Sermon 12/9/2018 8 am “Prepare”

Visit YouTube to learn what the frog analogy really means… and then some (2:20 if you watch the whole thing)

Preacher: Jo J. Belser
Location: Church of the Resurrection at Immanuel Chapel, Virginia Theological Seminary
Text: Luke3:1-6
Day: 2Advent, Year C (December 8, 2018) 8 am service

“Prepare”

There’s an old saying so old and overused I just KNOW you have heard it. The saying is a story really, a precautionary tale for us to stay attuned to our environment.

The story is about a frog swimming in a pot of water on an open fire. You know, doing laps, counting “steps” on his waterproof Fitbit, with iPod Mini buds in his ears, deep into the music. Waiting, no doubt.

We don’t know what the frog is waiting FOR. Maybe HE doesn’t know, either. Maybe the frog lives in hope:

  • Hope his marriage gets better.
  • Hope her kids want to visit (or even call).
  • Hope his lottery ticket wins the big jackpot (or even a small jackpot).
  • Hope the exercise will fill her empty days.

Or maybe the swimming frog lives in fear rather than in hope:

  • Fear of running out of money
  • Fear of the coming diagnosis

There are a lot of fears—better keep swimming!

Maybe this frog has been in this pot his whole life. Maybe she knows her parents and their parents, all the way back to her Mayflower ancestor frogs he’s so proud to be descended from—all those venerable frogs had swum in this same pot, over this same fire, waiting and hoping, waiting and hoping.

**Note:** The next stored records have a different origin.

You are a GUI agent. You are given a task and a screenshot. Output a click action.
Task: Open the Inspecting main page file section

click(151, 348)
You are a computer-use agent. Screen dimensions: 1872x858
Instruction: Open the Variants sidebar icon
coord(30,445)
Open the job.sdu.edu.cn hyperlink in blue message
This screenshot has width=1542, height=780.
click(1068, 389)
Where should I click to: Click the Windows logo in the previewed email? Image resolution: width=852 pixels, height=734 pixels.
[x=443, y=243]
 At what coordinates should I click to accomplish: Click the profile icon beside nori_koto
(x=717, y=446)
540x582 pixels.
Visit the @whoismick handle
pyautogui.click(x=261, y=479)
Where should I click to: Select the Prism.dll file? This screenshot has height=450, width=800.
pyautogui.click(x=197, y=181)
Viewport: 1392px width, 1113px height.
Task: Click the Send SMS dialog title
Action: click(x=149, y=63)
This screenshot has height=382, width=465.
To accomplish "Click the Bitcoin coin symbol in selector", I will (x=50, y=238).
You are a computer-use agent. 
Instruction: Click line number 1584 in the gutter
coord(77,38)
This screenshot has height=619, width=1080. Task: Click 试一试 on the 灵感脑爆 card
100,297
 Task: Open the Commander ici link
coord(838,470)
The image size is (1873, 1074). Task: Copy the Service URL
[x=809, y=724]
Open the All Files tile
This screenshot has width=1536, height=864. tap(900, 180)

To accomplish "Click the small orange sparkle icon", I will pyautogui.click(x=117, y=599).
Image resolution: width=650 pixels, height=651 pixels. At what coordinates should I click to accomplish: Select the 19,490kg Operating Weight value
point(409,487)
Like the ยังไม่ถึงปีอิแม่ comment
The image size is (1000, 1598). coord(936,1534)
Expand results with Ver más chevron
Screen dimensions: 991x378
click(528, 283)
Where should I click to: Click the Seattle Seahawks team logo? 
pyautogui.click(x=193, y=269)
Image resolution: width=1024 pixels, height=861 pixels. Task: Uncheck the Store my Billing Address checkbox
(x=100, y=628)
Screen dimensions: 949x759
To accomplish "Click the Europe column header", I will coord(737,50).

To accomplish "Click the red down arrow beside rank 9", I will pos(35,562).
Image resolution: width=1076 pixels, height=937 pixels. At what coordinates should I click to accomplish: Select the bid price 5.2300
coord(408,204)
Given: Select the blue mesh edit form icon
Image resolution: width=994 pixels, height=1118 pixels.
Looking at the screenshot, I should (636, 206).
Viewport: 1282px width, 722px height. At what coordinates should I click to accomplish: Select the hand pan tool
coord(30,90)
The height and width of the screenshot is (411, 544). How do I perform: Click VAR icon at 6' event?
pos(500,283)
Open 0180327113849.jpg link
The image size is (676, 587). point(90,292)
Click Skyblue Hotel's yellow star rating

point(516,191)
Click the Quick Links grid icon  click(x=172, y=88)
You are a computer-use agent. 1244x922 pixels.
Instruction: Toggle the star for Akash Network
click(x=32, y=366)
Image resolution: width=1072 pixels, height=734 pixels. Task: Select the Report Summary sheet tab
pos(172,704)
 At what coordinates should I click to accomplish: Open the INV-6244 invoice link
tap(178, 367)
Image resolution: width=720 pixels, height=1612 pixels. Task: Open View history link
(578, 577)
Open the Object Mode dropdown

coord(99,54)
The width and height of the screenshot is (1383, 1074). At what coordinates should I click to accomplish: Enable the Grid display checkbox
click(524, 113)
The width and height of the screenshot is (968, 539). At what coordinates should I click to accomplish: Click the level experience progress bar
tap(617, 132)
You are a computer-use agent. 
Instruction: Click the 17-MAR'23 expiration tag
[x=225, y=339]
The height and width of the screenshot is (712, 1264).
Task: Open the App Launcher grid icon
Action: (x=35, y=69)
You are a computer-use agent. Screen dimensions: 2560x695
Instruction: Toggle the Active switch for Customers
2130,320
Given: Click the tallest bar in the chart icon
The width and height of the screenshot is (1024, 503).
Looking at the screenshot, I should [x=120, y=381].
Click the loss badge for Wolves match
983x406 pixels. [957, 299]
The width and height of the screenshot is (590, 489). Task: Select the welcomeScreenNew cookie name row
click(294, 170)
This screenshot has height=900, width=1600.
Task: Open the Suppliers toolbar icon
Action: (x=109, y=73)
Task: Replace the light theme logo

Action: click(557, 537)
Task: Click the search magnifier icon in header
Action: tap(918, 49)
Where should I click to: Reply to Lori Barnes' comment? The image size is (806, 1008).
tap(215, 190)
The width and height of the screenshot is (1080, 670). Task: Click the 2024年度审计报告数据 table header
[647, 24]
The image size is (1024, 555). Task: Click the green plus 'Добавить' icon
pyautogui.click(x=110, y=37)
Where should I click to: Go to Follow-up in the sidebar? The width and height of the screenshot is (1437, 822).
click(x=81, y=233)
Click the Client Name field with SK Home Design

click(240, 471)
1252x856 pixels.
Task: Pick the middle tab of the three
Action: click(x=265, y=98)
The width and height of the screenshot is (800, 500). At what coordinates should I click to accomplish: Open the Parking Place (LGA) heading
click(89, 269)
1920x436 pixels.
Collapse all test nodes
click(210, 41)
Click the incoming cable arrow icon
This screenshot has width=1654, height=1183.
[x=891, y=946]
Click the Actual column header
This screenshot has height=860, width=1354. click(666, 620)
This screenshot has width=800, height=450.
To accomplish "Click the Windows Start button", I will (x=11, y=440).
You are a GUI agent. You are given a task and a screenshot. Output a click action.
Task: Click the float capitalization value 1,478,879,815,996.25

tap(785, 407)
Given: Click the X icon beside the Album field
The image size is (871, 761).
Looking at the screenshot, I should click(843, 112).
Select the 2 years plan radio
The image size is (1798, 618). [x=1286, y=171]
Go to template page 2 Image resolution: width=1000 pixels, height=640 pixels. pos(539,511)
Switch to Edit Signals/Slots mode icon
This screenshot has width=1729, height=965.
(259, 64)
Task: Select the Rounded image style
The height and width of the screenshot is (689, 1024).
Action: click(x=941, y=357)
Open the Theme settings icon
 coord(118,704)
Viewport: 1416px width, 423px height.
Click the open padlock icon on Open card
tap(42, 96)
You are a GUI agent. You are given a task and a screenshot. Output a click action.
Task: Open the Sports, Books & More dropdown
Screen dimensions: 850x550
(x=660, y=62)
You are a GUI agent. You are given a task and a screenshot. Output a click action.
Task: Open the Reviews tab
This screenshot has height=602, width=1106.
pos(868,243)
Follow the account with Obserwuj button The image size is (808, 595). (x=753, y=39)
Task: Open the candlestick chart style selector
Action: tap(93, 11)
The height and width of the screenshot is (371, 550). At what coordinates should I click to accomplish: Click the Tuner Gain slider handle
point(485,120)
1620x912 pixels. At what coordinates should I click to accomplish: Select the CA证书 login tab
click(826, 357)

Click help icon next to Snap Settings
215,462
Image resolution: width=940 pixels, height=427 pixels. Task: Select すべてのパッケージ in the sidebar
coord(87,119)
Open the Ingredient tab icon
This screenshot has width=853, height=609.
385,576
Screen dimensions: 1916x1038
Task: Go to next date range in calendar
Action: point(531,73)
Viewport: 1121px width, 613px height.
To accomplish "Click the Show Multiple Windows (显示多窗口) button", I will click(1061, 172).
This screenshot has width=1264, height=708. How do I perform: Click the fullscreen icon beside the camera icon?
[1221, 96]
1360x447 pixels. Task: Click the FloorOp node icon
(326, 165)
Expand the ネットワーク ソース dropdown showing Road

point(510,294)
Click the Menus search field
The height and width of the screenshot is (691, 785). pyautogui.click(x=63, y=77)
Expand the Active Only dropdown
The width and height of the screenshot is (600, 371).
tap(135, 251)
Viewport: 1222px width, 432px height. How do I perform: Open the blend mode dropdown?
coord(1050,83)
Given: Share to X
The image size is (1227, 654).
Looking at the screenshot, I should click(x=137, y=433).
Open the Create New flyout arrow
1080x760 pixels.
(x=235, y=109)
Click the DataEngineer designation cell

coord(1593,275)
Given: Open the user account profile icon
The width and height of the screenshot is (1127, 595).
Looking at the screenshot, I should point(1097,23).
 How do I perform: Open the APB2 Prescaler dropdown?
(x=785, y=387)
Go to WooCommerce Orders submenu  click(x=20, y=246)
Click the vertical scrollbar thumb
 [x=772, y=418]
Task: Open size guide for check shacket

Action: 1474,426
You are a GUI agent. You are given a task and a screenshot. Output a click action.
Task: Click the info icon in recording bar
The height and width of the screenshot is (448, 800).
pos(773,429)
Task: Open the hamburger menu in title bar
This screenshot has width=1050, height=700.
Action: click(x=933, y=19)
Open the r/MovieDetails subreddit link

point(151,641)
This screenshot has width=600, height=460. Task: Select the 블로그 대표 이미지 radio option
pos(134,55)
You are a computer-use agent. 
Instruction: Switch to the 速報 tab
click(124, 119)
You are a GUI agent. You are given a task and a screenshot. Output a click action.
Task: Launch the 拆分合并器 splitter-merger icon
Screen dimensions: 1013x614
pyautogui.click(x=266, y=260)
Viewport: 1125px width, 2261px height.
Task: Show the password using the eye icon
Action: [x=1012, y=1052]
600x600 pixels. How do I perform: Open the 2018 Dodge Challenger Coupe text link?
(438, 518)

And just maybe (bear with me here) this frog was Jewish. There hadn’t been any word of hope for so long—any word of prophecy for so long—the frog was devoid of hope. So empty, so focused on swimming he had forgotten what the prophet Isaiah had foretold centuries before: “God would come, in the flesh, to save us.”

Oh, the frog sang the song as he swam: “O Come, O Come Immanuel, to ransom captive Israel.” Then he thought, sacrilegiously “My little green feet he’s coming! Doesn’t God know this water’s getting hot? I’d better swim faster and pretend I don’t even notice the water’s temperature.”

That’s the story—you KNOW this tale (more or less). Maybe you’ve lived this tale, for awhile. So, you know how tired of waiting the Jewish people must have been when the angel Gabriel started tapping people on the shoulder and booming out, “PREPARE THE WAY OF THE LORD! PREPARE THE WAY OF THE LORD!”

Pretty soon, all the people were saying (or maybe even singing) “PREPARE THE WAY OF THE LORD!The Messiah is coming. Coming to shine new light, new joy, fresh hope, coming to shower us with understanding and love and healing. Coming to change our critique into love. Coming to turn down the heat of this world. Coming to help us safely exit the pot of our existence. And coming to prepare a way for us to go with him, to be with him, forever.”

But all this is history. Christ came and live with us, as one of us. In a historic sense we “prepared the way of the lord.” Christ taught us the meaning of our existence and showed us how to truly PREPARE THE WAY OF THE LORD: by living for others,by bearing and sharing Christ in our world.

 “The day is coming,” Christ told us, “when I will come again.” And so, Christ has come (historically) and Christ is here (right now) with us still. But Christ is coming again also, in a cosmic sense but in the flesh. As we remember and celebrate these historic events of the past, as we proclaim our cosmic future, this is how we hold and share Christ in the here and now.

So, you know the real story of the frog swimming in the pot of water over a fire, don’t you? If so, you know that I may have taken a few … liberties … with the story. In real life, the frog realized the water was getting too hot and he jumped out of the pot. He hopped over to church and thanked God for letting him know a new reality was coming, a reality that needed his immediate attention. Amen.